By Paul Davies and Rosa Espin

Last year, 86 % of the 24.5 GW of new generating capacity installed in the EU came from renewable energy sources, specifically from wind, solar, biomass and hydro, breaking the previous record of 79% in 2014. This new water mark makes clear that the EU is seeking to cut down on greenhouse gas emissions by replacing fossil fuel plants with new forms of renewable energy in line with the Paris Agreement on climate change.

For the first time, wind overtake coal in terms of capacity as wind energy was the most installed power generation source in 2016, representing a 51 % of all the new installed power capacity of the EU. Of the new 12.5 GW of wind power, 10.9 GW was installed onshore while 1.6 GW added offshore.

According to figures published by the WindEurope trade group, wind energy grew 8 percent in 2016 reaching 153.7 GW and now accounts for 17% of Europe’s total installed power generation capacity. Only natural gas generation, with 186 GW of capacity, remains above wind.

Interestingly, in relation to wind power generation, not every country is following the same path. Germany has installed 44% of Europe’s new wind capacity last year, having three times more wind power than any country of the EU. Following a similar trend, France, the Netherlands, Finland, Ireland and Lithuania all set records for new windfarm installations. In contrast, Spain, Portugal, Italy and Greece, which together drove much of the growth of windfarms in the 2000s decade, now account for a small percentage of new wind installations.

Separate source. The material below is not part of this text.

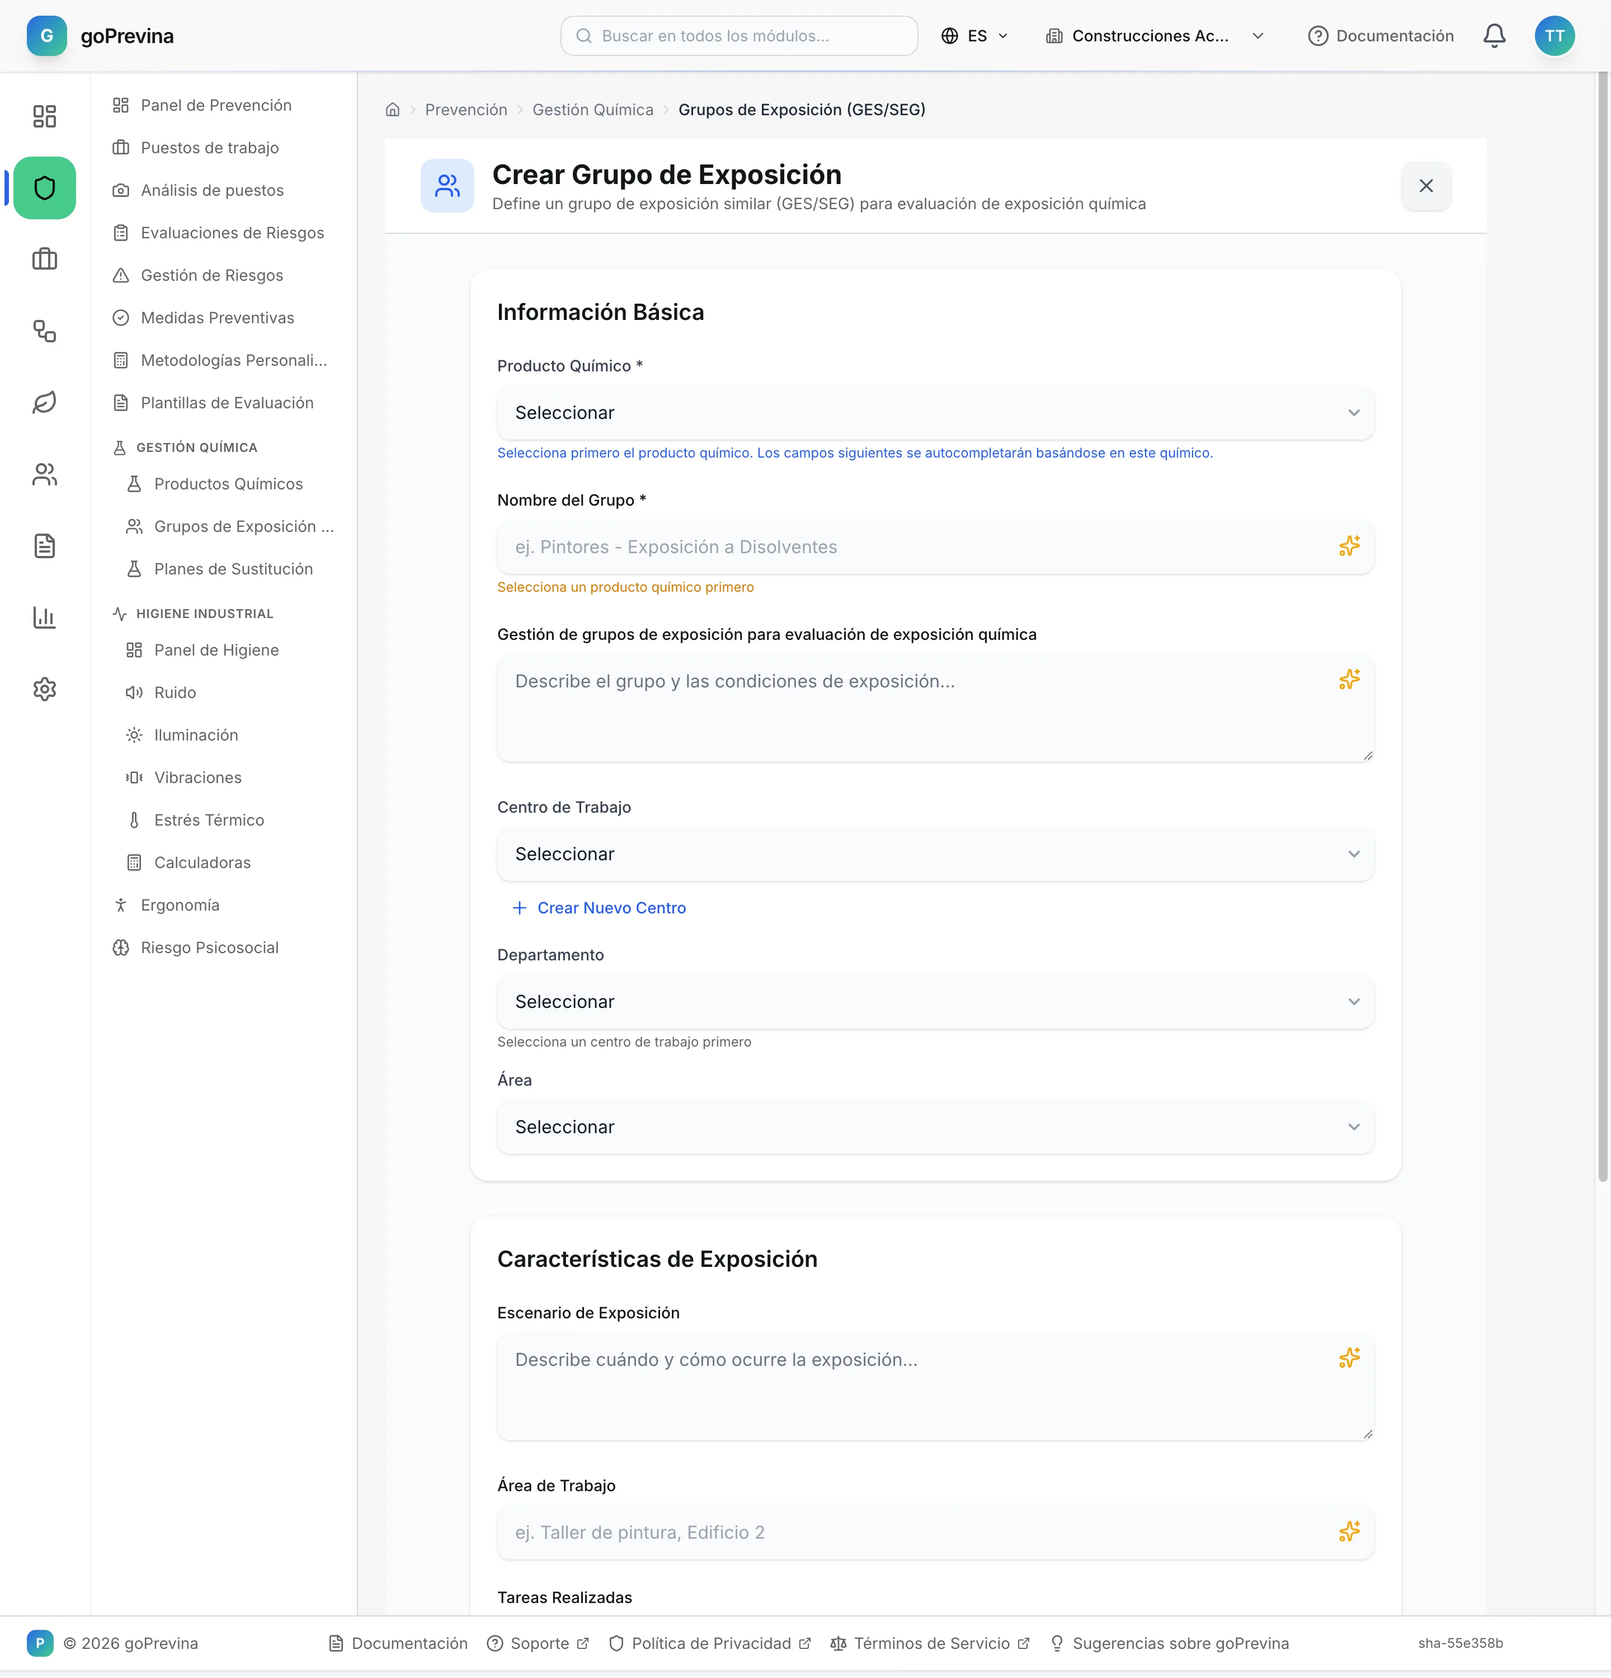Screen dimensions: 1611x1678
Task: Open Política de Privacidad footer link
Action: click(710, 1644)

It is also worth highlighting the position in Poland, which last year passed a law establishing a limit of how close wind turbines can be to buildings, which produced a stalling effect in the wind industry.

Although wind power has overtaken coal as the EU’s second-largest potential source of energy (coal having 152 GW of capacity, after member states decommissioned 7.5 GW of coal capacity in 2016) due to the technology’s intermittent nature, wind power hasn’t yet overtaken coal share in total power generation.

Notwithstanding the above, there is still a long way to go for wind power in the EU as its total installed capacity sums up only to 153.7 GW out of the region’s 918.8 GW of total power capacity. According to various commentators in the wind sector, the industry is hoping much of its growth will come from filling the gap as governments force old coal power plants to close in order to meet climate change goals.